**Required action**.
If a line in the records below contains the word "chevron", copy it out.

(Pixel coordinate grounding data)

= = = =

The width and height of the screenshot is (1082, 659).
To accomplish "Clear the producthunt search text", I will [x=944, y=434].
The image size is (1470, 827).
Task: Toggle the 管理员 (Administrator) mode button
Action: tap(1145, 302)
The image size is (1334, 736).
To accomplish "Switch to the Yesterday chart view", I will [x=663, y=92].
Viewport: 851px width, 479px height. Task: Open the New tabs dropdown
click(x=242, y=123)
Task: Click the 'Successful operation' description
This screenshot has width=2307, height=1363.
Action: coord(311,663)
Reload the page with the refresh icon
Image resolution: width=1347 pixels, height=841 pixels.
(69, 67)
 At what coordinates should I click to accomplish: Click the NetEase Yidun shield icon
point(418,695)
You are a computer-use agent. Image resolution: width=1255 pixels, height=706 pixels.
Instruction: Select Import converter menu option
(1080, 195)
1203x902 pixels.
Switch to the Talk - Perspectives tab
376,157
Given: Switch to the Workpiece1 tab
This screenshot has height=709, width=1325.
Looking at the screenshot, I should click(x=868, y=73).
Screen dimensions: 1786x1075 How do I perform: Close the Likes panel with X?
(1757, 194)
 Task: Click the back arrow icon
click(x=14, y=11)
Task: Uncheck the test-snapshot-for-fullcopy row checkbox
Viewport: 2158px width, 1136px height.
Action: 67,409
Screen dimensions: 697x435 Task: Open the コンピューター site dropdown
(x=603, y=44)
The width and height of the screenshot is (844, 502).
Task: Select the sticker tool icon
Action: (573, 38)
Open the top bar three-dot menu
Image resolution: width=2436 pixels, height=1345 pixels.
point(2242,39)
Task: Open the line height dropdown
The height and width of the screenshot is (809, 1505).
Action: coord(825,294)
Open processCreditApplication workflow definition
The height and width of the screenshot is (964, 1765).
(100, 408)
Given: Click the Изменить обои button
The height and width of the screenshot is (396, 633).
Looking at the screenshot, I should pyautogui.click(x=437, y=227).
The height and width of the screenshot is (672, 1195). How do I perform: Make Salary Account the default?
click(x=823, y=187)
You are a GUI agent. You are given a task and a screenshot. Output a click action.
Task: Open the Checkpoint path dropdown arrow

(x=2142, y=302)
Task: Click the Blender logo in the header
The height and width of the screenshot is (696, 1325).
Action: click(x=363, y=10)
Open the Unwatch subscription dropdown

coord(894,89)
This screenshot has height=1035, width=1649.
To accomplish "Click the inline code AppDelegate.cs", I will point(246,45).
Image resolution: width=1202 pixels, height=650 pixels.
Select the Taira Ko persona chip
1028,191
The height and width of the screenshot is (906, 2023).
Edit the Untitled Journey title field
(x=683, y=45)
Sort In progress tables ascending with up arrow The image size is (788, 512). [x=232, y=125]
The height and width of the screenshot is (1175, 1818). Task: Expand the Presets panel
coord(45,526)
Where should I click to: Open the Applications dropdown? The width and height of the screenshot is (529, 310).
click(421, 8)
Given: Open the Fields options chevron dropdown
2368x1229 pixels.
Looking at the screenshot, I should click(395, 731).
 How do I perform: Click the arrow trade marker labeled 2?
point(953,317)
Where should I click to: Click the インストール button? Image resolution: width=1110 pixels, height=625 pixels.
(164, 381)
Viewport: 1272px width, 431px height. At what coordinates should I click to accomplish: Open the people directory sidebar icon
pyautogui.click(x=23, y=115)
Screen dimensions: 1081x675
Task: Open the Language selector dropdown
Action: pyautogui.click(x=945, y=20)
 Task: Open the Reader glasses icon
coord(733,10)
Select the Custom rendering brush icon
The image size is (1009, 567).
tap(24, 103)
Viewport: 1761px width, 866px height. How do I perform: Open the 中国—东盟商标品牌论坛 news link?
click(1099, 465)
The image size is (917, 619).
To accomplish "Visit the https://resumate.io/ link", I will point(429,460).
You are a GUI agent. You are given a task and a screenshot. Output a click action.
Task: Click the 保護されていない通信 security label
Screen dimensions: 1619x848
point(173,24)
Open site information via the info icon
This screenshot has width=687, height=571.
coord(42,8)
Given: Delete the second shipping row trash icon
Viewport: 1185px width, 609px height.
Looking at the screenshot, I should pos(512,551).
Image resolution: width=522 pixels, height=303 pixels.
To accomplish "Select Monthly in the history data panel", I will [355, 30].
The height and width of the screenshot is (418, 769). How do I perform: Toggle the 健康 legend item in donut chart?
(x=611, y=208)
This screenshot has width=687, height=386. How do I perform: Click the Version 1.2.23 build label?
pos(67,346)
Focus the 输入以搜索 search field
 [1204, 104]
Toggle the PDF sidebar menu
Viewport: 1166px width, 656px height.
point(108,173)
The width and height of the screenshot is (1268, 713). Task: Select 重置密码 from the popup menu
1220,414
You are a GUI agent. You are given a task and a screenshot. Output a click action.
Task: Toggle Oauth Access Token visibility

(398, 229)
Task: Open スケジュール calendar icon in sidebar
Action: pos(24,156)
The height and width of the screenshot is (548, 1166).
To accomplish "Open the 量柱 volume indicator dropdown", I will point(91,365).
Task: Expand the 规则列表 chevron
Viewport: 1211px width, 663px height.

= = = =

**Exercise answer**.
Given: Open the Fields options chevron dropdown
Task: Expand the 规则列表 chevron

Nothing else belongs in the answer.